Response duration in the treatment of FL is improving [Boland et al. 2009; Cheung et al. 2009; Friedberg et al. 2009; Fisher et al. 2005], due in part to treatment advances such as the introduction of rituximab, and the clinical benefits of rituximab maintenance [Maloney, 2008; Forstpointner et al. 2006]. However, physicians continue to balance treatment decisions with the potential impact on patient HRQoL. Such decisions have been complicated by the paucity of data regarding the impact of treatment, including that of R-M, on HRQoL. The current study should help to clarify these issues.
The most notable finding in this study was the general absence of an adverse impact of R-M on HRQoL. Subsample analysis examining the impact of active receipt of rituximab during maintenance therapy relative to the intervening period between doses also showed no adverse impact on physical symptoms. There was an effect on psychological symptoms, but this effect indicated decreased Acute Distress and decreased Despair and Depression during active receipt of rituximab. This may reflect patients' own awareness and sense of reassurance that their disease was being actively managed, and may be counter to the potential adverse effect of watchful waiting, cited earlier [Webster and Cella, 1998]. Although this analysis was conducted with only a subsample of patients, the significant effects observed for the psychological functioning outcomes suggests that the absence of significant adverse effects on other PCM outcomes is not the result of inadequate statistical power.

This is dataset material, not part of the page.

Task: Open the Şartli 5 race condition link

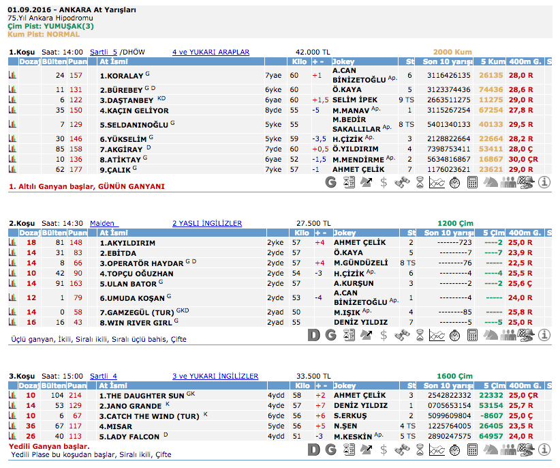Action: [104, 52]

As survival durations extend, the number of patients living with FL is expected to grow notably. As a result, physicians will continue to negotiate an increasing array of treatment options for this clinically heterogeneous population. Understanding the trajectory of HRQoL associated with the disease and its treatment is essential in minimizing the burden to the patient, to their caregivers and to society as a whole.

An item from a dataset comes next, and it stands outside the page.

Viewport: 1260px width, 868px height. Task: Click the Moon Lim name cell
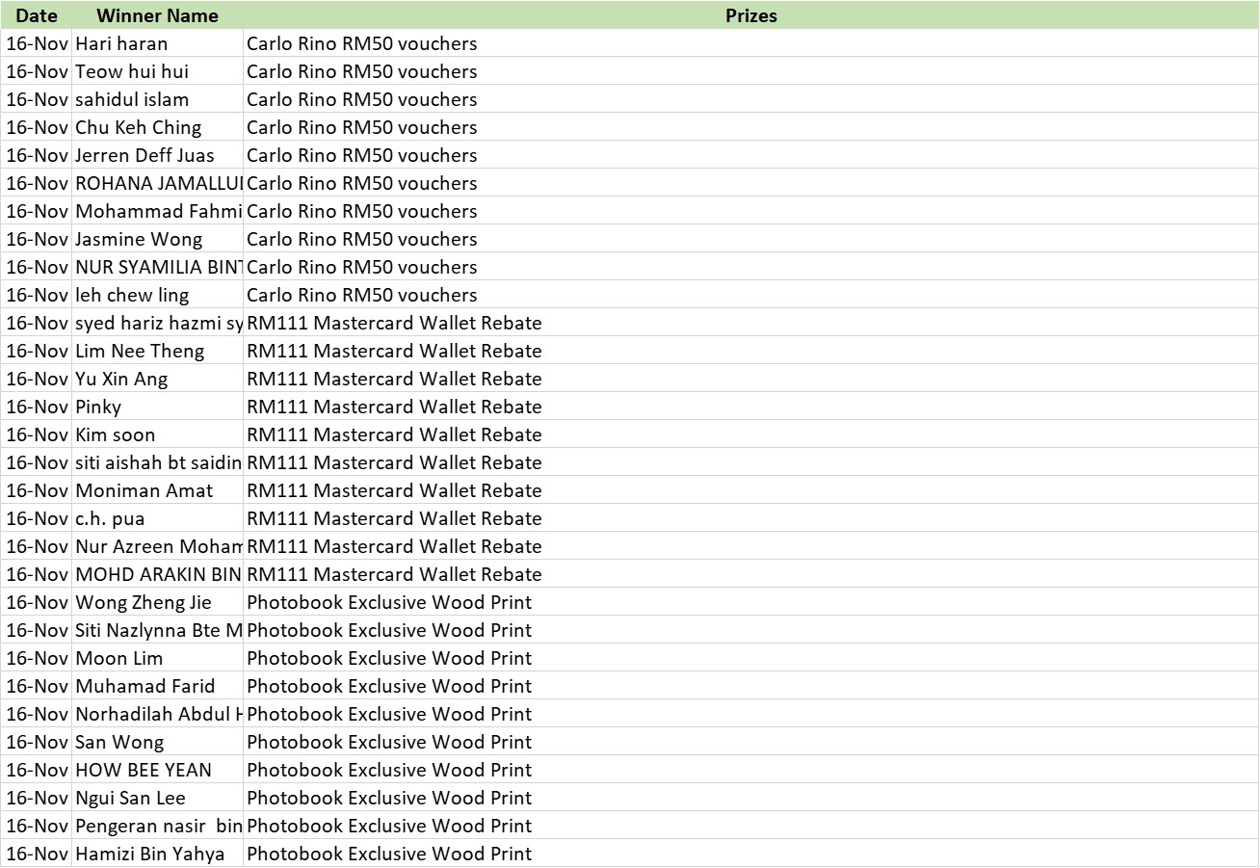point(118,658)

In interpreting these findings, several limitations should be considered. First, although data were collected from geographically dispersed community oncology practices, and although sample characteristics were similar to those from two national samples, the study used a convenience sample that may differ in unknown ways from the underlying population. Also, patients were not randomly assigned to treatment groups. Although propensity score modeling was employed to reduce the effects of selection bias, and although cohorts appeared well balanced, the complexity of the propensity score model was limited by the sample size in the study. As a result, some risk associated with selection bias likely remains. Third, the sample size in this study was modest, and reduced both the complexity and statistical power of tests that were conducted. This was especially true in the assessment of the effects of active treatment with rituximab, which included only the R-M sample.
Despite these limitations, we believe this study provides new information regarding the experience of patients undergoing treatment of FL, and regarding the HRQoL impact of treatment. Our findings suggest that HRQoL follows a predictable course. Postinduction, most symptoms appear stable, with patients on R-M reporting symptoms that are, in general, equal to or better than those reported by OBS patients. Considering the clinical benefit of rituximab maintenance, these findings provide further support for use of R-M in patients with follicular lymphoma.
Acknowledgements
Special thanks are due to the staff of clinical research nurses at ACORN Research who assembled data for this study, and to Kathy Schulman, MS, for her contribution to the development of the manuscript.
Footnotes
The study reported in this paper was funded by Genentech, Inc. Carolina Reyes is employed by Genentech, Inc. and Sacha Satram-Hoang is a consultant to Genentech, Inc. The other authors report no declarations of interest.